15 janvier > Essai France

Proust a beaucoup servi. Il continue. C’est à cela que l’on reconnaît les grandes œuvres. Cette fois, c’est un spécialiste de la psychologie cognitive qui utilise la Recherche pour expliquer ses travaux. Et c’est passionnant. Bien plus lisible surtout que les livres qui traitent du même sujet sans prendre appui sur une œuvre littéraire. Car ce qui pourrait sembler un artifice ne l’est pas du tout. André Didierjean se sert de l’œuvre de Proust comme d’une illustration. Mais il montre aussi que l’écrivain a eu sur la mémoire des intuitions qui seront expliquées plus tard par les chercheurs.

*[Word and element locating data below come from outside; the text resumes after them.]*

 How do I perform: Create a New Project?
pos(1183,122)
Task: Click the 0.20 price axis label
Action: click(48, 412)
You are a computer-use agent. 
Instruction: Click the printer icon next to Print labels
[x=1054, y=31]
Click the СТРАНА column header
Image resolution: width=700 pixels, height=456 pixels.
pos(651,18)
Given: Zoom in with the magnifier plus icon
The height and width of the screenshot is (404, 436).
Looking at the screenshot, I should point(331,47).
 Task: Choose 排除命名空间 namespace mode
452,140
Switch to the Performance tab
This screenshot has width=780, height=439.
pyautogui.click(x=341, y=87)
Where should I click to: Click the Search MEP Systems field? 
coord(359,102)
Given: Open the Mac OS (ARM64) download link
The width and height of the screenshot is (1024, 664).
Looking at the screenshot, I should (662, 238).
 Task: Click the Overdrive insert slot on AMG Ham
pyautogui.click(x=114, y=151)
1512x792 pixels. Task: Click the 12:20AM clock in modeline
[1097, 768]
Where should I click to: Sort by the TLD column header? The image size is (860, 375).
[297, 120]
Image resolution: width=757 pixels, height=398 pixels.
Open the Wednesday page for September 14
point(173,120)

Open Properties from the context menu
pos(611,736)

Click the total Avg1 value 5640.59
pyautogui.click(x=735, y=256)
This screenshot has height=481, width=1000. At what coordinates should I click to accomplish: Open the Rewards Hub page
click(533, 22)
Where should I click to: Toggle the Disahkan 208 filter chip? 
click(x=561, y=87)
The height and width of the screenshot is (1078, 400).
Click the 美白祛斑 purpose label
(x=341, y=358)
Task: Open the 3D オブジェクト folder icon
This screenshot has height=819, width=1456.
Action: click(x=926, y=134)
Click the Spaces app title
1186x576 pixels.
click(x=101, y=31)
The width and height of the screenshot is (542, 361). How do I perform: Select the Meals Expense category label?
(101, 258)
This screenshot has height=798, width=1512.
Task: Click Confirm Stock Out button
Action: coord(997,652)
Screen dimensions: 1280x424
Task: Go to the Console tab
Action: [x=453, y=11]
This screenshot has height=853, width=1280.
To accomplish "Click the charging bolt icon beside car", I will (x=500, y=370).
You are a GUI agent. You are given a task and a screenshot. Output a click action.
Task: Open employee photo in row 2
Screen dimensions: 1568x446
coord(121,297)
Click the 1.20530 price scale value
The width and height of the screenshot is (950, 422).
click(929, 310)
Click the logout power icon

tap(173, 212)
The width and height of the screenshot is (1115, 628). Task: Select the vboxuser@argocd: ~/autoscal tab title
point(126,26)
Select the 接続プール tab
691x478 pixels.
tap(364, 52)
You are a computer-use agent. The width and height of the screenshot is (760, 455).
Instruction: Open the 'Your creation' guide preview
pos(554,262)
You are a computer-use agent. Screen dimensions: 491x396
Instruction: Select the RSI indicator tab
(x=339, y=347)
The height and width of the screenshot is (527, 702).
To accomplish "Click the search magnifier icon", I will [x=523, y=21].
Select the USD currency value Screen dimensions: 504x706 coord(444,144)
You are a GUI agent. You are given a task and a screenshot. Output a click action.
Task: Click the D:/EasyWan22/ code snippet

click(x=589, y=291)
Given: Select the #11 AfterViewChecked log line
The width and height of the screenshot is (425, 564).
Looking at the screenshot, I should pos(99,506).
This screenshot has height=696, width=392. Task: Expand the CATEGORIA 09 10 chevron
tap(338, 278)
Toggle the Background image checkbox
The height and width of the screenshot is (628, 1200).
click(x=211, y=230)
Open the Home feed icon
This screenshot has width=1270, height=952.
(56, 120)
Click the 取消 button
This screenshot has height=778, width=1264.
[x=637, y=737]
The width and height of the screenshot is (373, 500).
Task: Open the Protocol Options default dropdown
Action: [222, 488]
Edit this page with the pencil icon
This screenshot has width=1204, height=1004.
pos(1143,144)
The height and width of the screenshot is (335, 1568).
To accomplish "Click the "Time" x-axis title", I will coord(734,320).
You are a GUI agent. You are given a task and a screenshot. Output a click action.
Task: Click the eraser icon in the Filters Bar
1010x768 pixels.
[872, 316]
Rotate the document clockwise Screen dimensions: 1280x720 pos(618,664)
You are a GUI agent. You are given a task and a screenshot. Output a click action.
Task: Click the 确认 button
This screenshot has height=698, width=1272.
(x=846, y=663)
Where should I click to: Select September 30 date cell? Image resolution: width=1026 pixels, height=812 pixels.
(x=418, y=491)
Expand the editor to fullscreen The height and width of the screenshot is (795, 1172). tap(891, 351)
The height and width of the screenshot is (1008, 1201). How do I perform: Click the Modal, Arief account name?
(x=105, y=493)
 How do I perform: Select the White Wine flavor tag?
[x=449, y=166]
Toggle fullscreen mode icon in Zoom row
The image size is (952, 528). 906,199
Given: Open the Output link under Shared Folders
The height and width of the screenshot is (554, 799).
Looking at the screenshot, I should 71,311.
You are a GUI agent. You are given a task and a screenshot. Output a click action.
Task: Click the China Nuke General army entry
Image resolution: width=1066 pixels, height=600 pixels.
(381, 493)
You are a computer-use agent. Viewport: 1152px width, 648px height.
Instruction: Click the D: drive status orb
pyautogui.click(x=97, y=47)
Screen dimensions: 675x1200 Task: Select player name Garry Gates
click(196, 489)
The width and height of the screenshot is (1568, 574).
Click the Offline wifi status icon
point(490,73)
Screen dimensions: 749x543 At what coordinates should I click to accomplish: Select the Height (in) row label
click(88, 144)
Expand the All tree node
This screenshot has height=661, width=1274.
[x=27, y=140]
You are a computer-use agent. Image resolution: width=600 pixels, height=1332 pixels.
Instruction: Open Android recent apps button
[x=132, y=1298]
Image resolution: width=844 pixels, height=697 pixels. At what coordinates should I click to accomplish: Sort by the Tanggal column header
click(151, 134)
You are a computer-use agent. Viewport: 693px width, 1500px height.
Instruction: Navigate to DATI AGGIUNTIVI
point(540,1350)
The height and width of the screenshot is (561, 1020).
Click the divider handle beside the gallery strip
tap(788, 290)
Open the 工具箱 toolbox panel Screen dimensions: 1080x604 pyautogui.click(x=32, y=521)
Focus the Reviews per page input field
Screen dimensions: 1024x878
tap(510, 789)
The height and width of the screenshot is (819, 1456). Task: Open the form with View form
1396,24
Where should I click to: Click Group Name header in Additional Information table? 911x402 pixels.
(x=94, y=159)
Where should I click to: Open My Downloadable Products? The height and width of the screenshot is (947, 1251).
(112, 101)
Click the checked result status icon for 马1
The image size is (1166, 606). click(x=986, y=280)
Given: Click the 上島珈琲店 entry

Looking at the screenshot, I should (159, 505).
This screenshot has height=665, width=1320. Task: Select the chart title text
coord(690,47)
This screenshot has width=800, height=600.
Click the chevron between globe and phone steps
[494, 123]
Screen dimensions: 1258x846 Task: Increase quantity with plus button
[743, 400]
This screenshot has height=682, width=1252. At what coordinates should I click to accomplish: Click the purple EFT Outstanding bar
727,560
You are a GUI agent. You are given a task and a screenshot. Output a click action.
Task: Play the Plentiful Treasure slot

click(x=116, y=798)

Pourquoi retient-on certaines choses plutôt que d’autres, pourquoi fait-on sans cesse et sans le savoir le ménage dans nos souvenirs, pourquoi sommes-nous attentifs à certains visages et pas à d’autres ? La psychologie cognitive qu’André Didierjean enseigne à l’Université de Franche-Comté traite de tout cela. Ce professeur évoque par exemple le mécanisme de l’abduction, qui consiste à extraire la généralité d’une situation unique. Ainsi, nous n’avons pas besoin de nous souvenir de toutes les fois où nous avons ouvert une porte pour savoir le faire. Il montre aussi la différence des informations sélectionnées dans la perception que nous avons d’une situation et dans l’attention que nous lui portons. De même, il explique la fabrication des faux souvenirs ou les mécanismes qui entrent en jeu dans la mémoire à court et à long terme. "L’impression est pour l’écrivain ce qu’est l’expérimentation pour le savant", écrivait Proust. Bref, voilà sur la psychologie cognitive un livre bougrement intelligent.